§ **The task**
Starting at the line that contains "The image size is (499, 388)." and continuing through the end of the records, turn those lines into a numbered list, skipping any blank lines. Leave the pictures out of your answer.

# Start of Records shown

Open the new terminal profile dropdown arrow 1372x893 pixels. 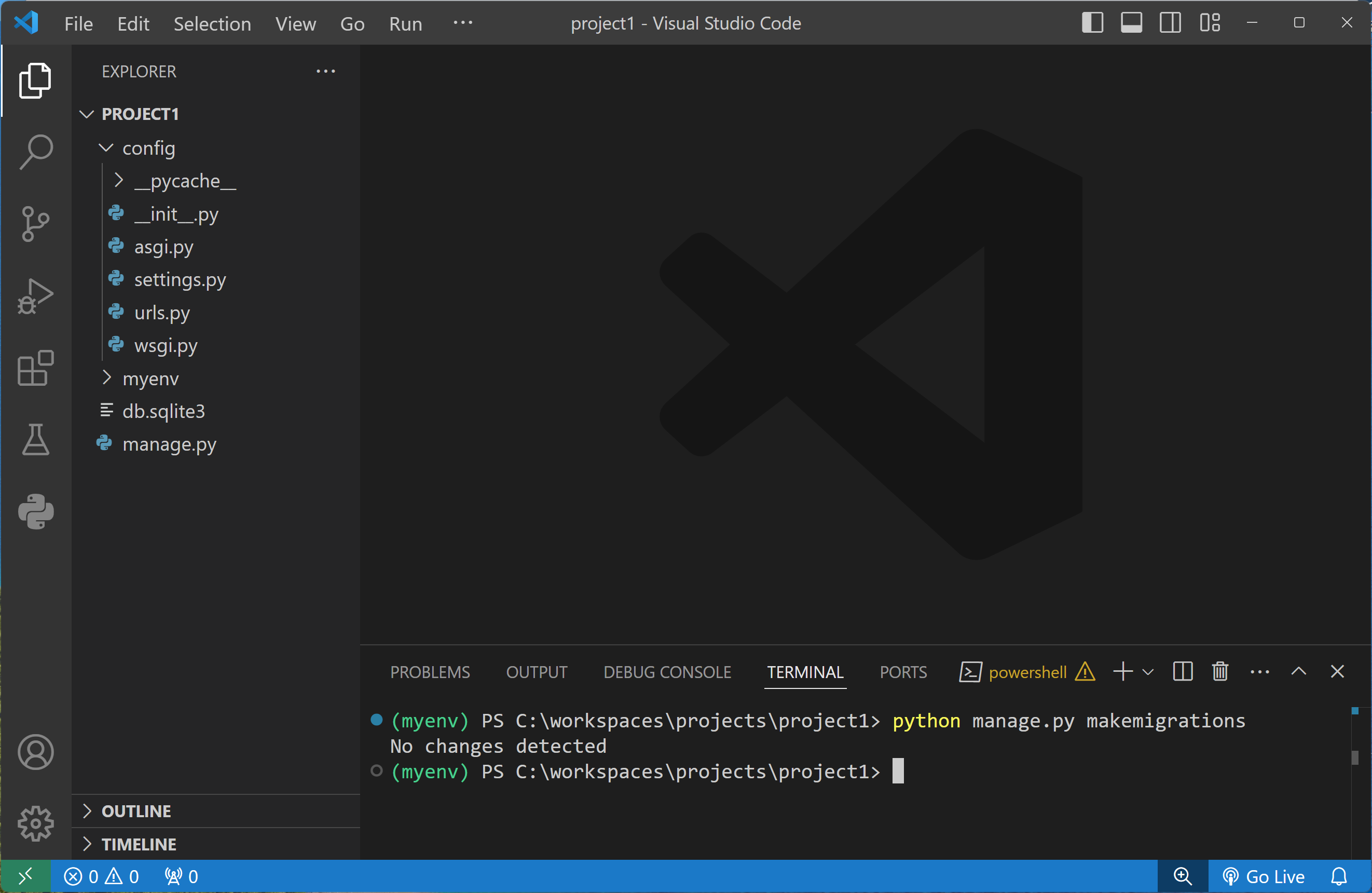coord(1148,671)
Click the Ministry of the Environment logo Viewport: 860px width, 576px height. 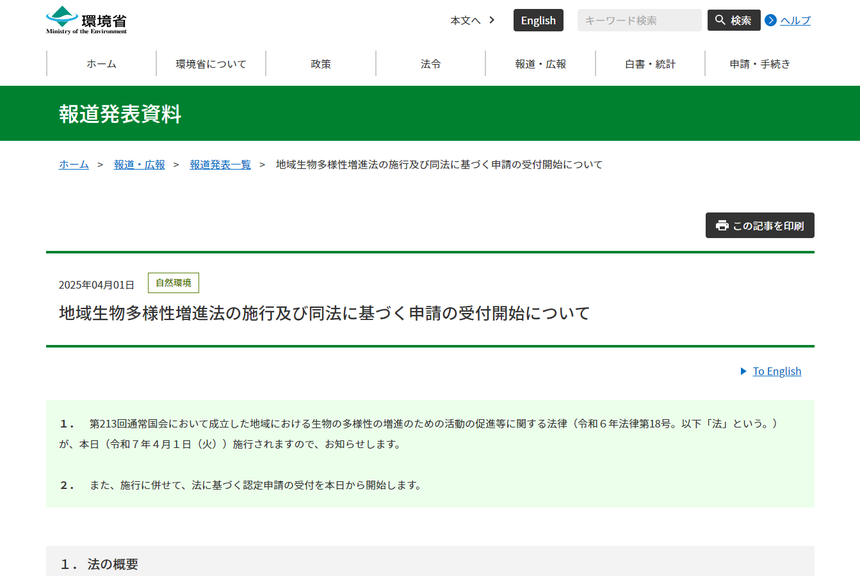click(87, 20)
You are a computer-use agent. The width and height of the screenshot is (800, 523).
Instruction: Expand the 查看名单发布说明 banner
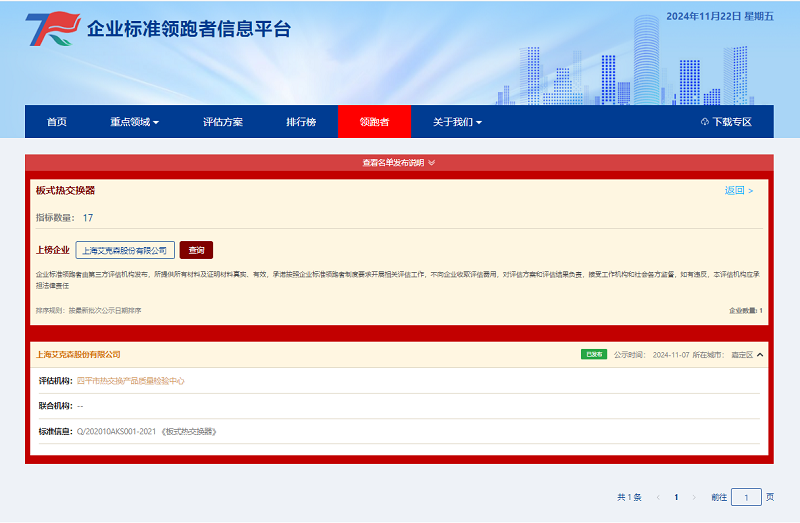coord(399,163)
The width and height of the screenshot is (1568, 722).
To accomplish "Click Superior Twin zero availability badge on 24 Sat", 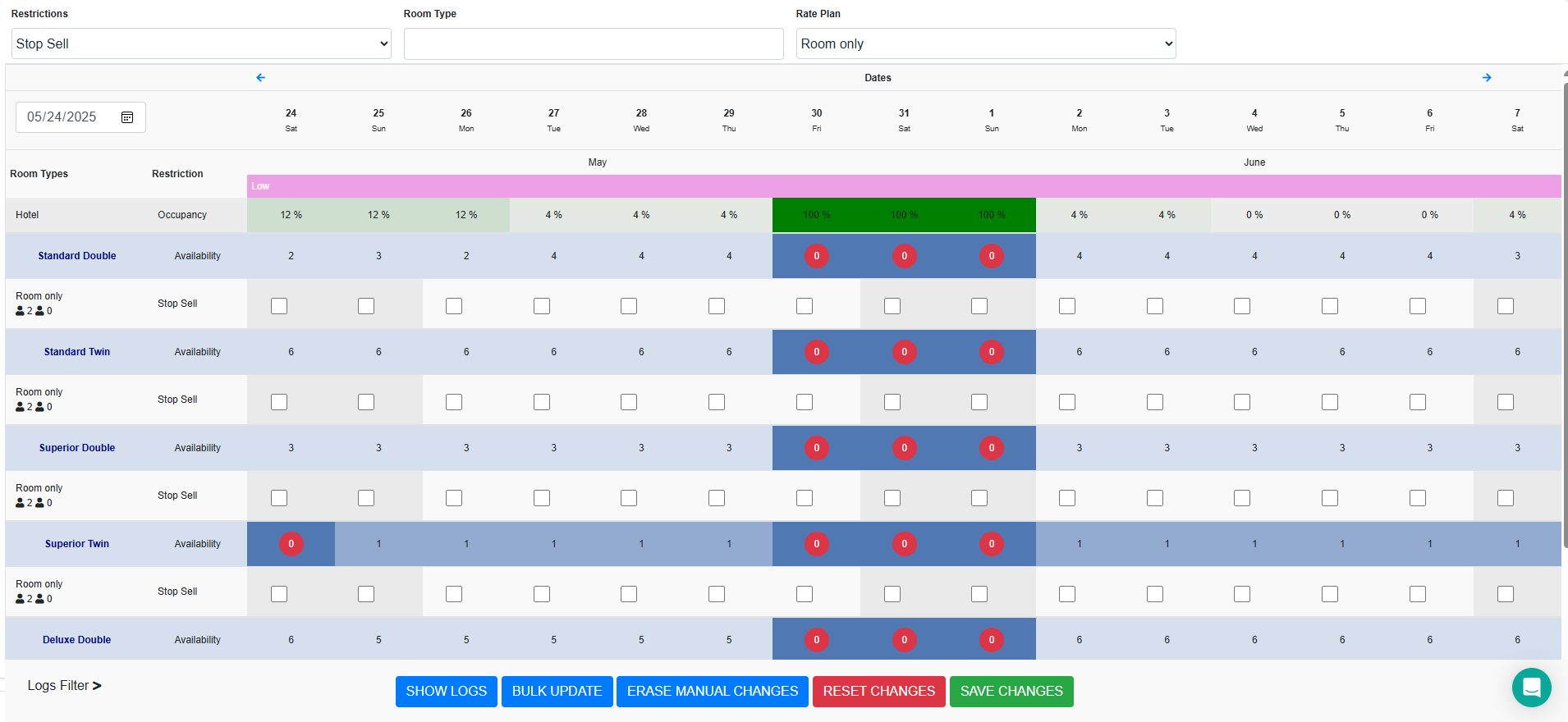I will click(x=291, y=544).
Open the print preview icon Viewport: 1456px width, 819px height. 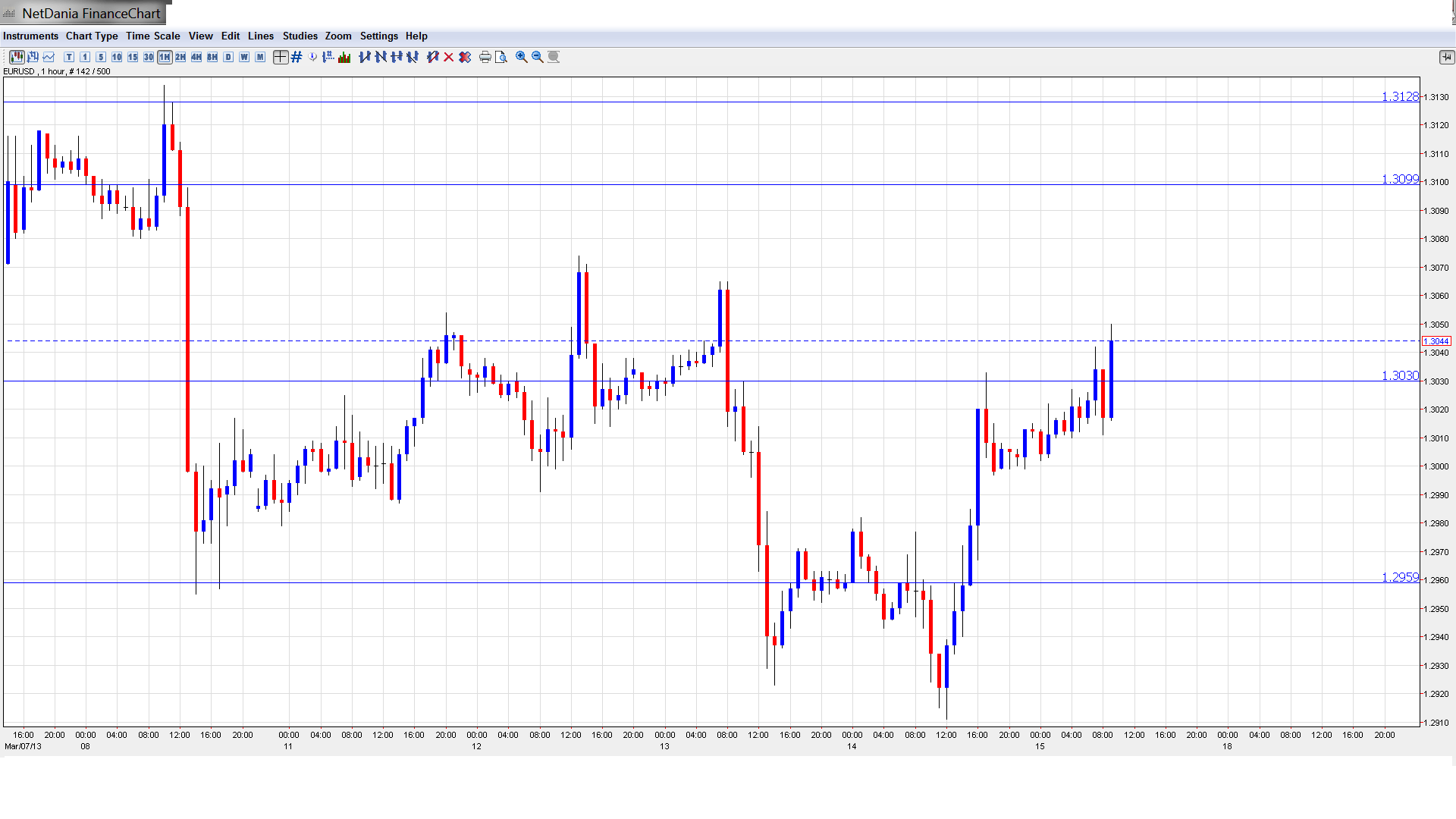point(501,57)
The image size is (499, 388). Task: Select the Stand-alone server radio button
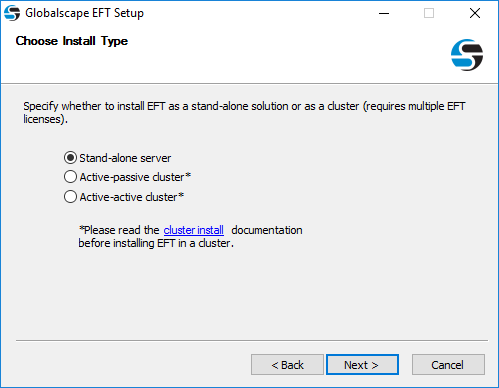click(70, 158)
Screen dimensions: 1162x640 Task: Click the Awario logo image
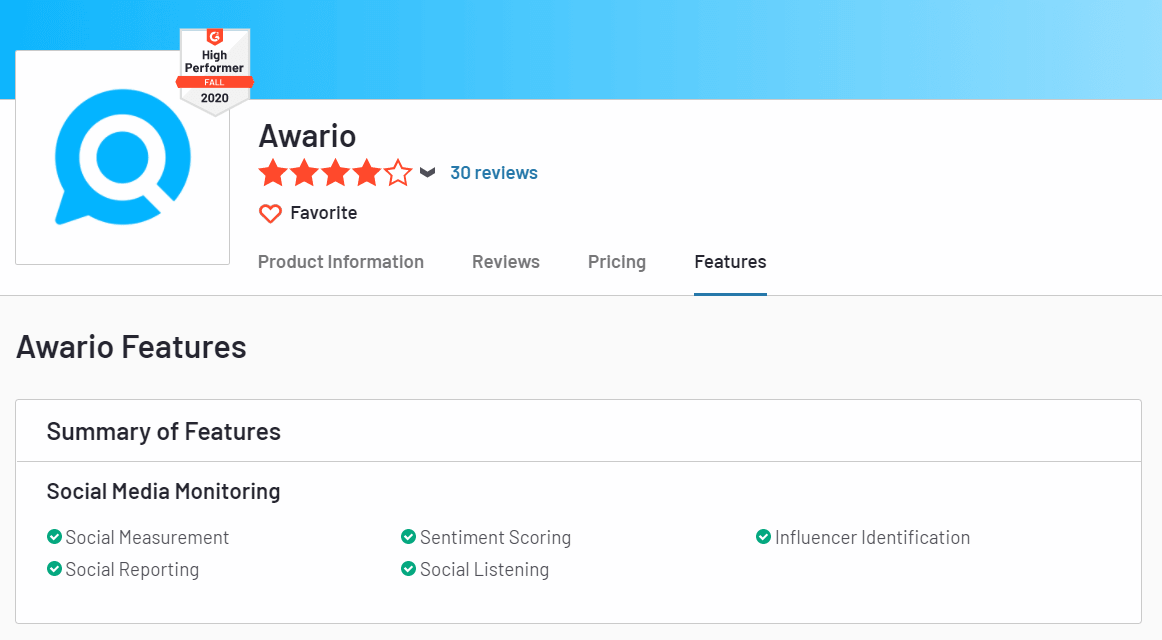(x=122, y=157)
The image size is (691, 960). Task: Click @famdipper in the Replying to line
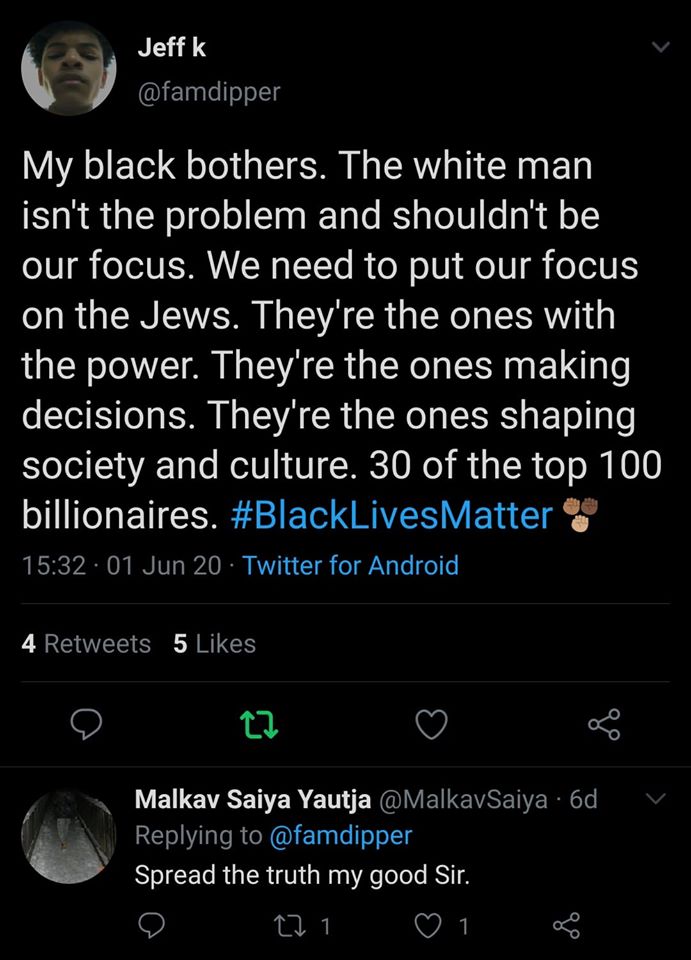coord(342,834)
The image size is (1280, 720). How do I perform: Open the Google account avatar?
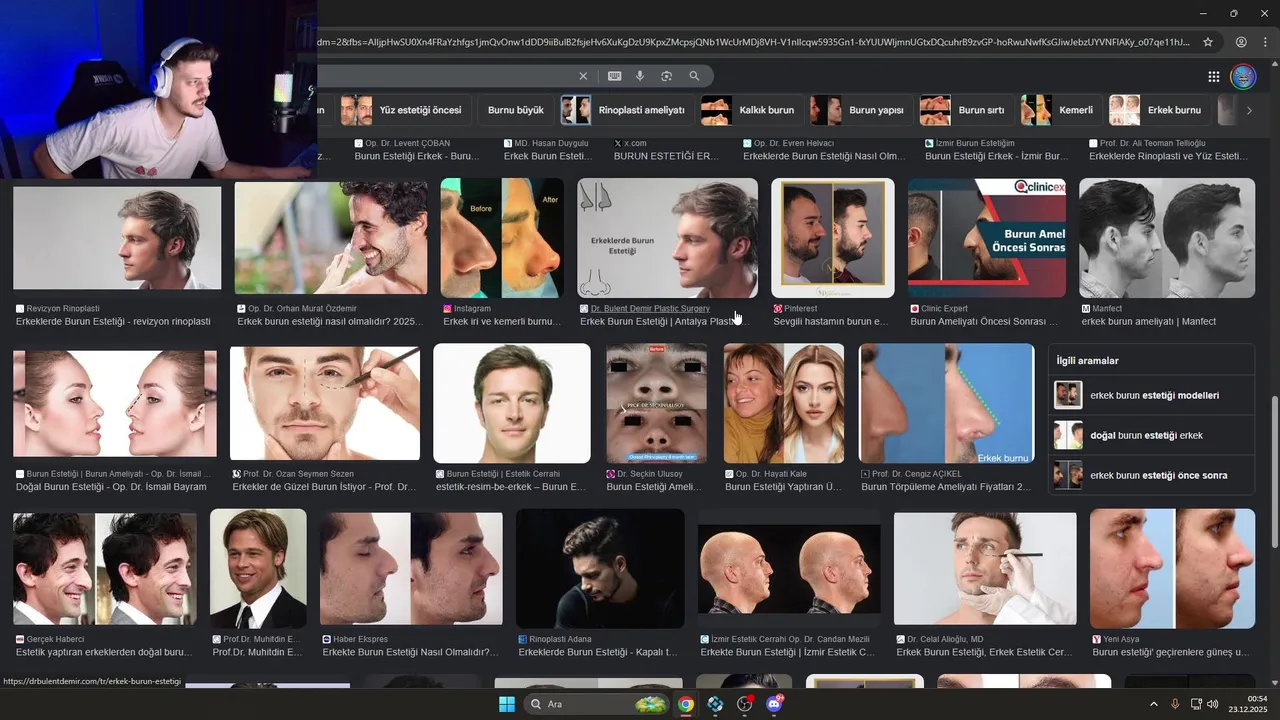click(1242, 76)
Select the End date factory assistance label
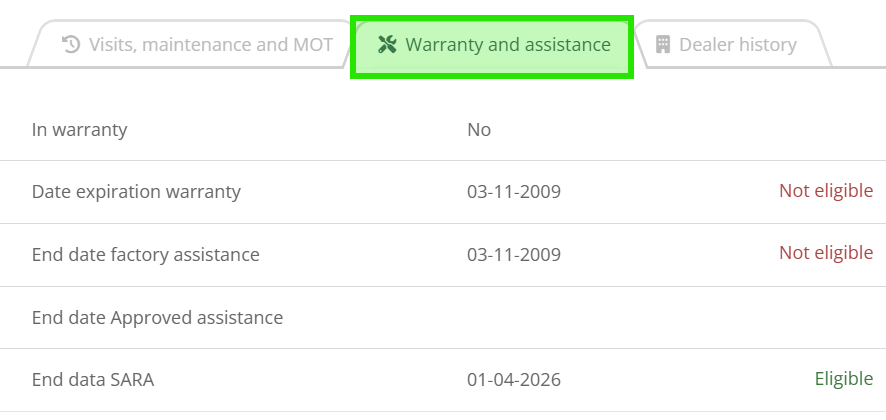886x420 pixels. click(146, 254)
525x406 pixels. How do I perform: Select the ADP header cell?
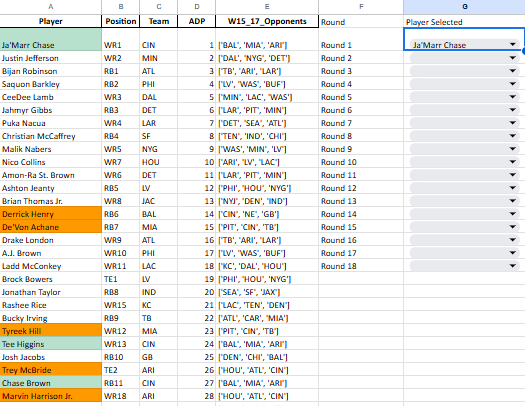197,21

# End of Records shown

§ **Result**
1. The image size is (499, 388). Task: Select the Stand-alone server radio button
2. click(70, 158)
3. Screen dimensions: 1162x640 Task: Click the Awario logo image
4. (x=122, y=157)
5. The image size is (691, 960). Task: Click @famdipper in the Replying to line
6. coord(342,834)
7. The image size is (1280, 720). How do I perform: Open the Google account avatar?
8. click(1242, 76)
9. Select the End date factory assistance label
10. 886x420 pixels. click(146, 254)
11. 525x406 pixels. How do I perform: Select the ADP header cell?
12. 197,21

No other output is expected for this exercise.